Not Logged In
CloudBase allows clients to access resources without logging in. Developers can restrict resource access permissions for unauthenticated users in conjunction with security rules.
Activation Process
Step 1: Enable Unauthenticated Access
Log in to the Cloud Development CloudBase Console, and in the Login Authorization section, enable or disable the Unauthenticated Access option.
Step 2: Add Secure Domains (Optional)
Log in to the Cloud Development Platform, and on the Security Sources page under Secure Domains, add the domain to the list; otherwise, it will be identified as an illegal source.
Usage Process
Step 1: Set Up Custom Security Rules to Allow Unauthenticated Access
You need to use custom security rules to allow resource access in unauthenticated mode.
For security reasons, the four basic permission settings do not allow access by unauthenticated users.
For example, you can configure database permissions as follows:
{
"read": "doc._openid==auth.openid || auth == null"
}
Building upon the original private read rule doc._openid==auth.openid, it now allows all unauthenticated users to read resources. For details, see Writing Security Rules.
Step 2: Initialize the SDK and Initiate the Call
- Web
import cloudbase from '@cloudbase/js-sdk';
const app = cloudbase.init({
env: 'xxxx-yyy';
});
Once the SDK is initialized, you can normally initiate calls to cloud development resources.
- Starting from version 1.9.0, tcb-js-sdk supports calling resources in unauthenticated mode, while earlier versions require resource calls to be made within a valid login session;
- Data written in unauthenticated mode (database, cloud storage) will become ownerless data, meaning it will not automatically contain corresponding identity identifier fields.
Frequently Asked Questions
What is the difference between Anonymous Login and not being logged in?
From the end user's perspective:
- There is no difference in the initial usage between Anonymous Login and not being logged in, as neither requires registration;
- In unauthenticated scenarios, private data cannot be generated. Data is shared among all unauthenticated users, and individual users lack distinguishing identifiers;
- Compared to Anonymous Login, unauthenticated mode cannot be upgraded to registered login, and data generated during unauthenticated sessions cannot be automatically migrated to registered user accounts.
From the application developer's perspective:
- The anonymous user generated by CloudBase Anonymous Login is essentially a valid user with a unique user ID, enabling the creation of private Database and Cloud Storage data for them, along with personalized access policies configured through Security Rules;
- Unauthenticated mode is purely stateless access; operations performed in this mode will not enter user tracking statistics;
- Under default permissions, unauthenticated users cannot access any CloudBase services or resources. Access to required resources must be allowed through security rules. Additionally, since the uniqueness of unauthenticated users cannot be determined, private data and personalized policies cannot be created within the developer's own service system.

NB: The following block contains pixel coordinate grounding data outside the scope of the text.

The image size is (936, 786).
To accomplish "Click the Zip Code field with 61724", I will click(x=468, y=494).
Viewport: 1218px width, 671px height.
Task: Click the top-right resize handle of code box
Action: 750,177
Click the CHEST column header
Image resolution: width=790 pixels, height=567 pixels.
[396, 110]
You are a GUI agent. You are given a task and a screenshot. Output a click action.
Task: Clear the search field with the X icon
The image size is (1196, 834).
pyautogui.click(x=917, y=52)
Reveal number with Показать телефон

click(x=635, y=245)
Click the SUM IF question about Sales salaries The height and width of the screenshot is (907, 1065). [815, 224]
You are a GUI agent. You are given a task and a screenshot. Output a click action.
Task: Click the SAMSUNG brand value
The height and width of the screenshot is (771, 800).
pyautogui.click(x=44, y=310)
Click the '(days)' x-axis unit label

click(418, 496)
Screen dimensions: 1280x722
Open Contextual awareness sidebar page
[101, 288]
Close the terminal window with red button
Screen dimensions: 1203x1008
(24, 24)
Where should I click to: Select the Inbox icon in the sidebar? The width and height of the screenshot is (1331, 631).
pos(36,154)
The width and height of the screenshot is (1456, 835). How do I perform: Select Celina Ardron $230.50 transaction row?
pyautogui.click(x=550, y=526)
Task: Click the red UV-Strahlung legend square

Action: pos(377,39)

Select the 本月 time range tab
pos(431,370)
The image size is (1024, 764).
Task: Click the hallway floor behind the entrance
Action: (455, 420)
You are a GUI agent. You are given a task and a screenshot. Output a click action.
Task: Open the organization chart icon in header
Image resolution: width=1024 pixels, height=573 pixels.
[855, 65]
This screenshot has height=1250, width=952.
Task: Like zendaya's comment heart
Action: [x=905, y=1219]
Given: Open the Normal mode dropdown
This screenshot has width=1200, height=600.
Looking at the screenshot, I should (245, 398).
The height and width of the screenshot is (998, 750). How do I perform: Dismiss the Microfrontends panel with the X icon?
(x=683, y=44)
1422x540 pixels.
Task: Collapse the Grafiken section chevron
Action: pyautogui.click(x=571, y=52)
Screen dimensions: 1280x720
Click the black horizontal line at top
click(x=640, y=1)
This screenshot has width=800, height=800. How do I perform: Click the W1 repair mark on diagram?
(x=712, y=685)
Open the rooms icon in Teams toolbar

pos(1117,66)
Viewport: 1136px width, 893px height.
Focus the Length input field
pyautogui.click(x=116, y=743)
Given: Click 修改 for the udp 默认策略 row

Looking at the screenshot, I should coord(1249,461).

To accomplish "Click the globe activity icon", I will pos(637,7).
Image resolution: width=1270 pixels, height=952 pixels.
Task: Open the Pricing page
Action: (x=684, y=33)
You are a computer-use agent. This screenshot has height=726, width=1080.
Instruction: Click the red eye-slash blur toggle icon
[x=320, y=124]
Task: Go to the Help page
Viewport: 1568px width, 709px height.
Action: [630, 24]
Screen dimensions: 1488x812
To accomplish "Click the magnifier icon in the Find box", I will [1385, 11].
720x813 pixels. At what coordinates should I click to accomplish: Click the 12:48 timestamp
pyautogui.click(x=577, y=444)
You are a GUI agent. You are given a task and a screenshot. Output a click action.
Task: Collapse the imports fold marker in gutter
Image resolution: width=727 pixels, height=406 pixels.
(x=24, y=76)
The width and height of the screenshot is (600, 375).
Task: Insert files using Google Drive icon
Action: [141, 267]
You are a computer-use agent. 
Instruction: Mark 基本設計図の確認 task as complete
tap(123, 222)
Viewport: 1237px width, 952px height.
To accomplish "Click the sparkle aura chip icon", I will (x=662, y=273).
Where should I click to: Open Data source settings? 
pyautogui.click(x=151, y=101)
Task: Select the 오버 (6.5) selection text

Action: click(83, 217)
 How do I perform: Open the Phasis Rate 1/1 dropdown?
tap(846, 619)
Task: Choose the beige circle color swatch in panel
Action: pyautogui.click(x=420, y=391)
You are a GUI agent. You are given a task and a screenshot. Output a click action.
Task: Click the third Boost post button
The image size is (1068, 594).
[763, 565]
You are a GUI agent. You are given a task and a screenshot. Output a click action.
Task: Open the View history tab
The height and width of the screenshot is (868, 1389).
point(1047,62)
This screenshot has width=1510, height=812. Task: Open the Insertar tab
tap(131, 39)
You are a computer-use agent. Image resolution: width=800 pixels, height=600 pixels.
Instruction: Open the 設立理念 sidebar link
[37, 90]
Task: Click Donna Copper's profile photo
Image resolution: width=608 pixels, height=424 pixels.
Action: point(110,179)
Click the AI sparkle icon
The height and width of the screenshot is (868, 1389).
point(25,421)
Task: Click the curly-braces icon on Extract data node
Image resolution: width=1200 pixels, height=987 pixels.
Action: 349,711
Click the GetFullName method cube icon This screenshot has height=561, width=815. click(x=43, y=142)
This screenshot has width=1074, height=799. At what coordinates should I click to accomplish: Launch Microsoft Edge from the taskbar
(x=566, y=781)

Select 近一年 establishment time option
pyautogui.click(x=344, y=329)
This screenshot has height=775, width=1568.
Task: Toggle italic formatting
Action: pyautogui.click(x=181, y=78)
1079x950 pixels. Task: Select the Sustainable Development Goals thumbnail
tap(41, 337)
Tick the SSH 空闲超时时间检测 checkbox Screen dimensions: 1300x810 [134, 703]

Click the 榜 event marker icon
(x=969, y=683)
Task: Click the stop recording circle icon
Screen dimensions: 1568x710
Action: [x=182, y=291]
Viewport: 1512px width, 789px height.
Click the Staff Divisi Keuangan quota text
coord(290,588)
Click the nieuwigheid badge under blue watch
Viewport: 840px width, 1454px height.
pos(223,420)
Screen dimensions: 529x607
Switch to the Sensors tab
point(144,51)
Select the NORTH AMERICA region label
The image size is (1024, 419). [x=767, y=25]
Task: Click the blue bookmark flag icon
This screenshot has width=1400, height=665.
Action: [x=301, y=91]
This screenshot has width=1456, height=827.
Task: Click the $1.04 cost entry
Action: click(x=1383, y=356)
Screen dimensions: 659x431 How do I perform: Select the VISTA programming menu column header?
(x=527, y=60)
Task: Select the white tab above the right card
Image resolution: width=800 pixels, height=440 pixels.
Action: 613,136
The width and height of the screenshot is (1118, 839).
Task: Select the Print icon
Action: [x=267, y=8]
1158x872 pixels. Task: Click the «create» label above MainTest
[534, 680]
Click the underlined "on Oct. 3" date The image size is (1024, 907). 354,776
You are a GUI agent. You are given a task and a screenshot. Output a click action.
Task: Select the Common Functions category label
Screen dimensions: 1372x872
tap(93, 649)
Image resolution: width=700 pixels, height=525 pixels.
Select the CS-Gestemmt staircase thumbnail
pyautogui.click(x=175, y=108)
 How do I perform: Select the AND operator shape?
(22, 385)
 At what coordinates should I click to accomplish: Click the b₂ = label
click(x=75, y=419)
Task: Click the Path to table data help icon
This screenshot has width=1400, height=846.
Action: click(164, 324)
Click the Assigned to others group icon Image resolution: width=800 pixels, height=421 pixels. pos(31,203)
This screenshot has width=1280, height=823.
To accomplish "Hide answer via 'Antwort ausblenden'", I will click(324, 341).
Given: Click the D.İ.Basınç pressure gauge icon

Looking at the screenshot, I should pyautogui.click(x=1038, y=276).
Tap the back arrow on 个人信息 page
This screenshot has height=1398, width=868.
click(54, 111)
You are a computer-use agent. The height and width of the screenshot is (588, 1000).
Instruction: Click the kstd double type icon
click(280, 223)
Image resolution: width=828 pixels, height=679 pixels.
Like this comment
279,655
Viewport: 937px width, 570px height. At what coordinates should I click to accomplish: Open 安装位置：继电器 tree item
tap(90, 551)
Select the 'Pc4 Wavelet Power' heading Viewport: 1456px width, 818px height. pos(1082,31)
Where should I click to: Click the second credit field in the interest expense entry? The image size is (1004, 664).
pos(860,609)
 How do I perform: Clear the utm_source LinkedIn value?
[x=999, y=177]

Unauthenticated Access Enabled but Still Encountering Permission Errors
Since unauthenticated access is a low-security, public access mode, to ensure the security of developers' cloud resources, the system requires both enabling the unauthenticated access switch and explicitly allowing resource access for unauthenticated mode through security rules. Only when both conditions are met can cloud resources be truly accessed in unauthenticated mode. These two steps are independent yet indispensable.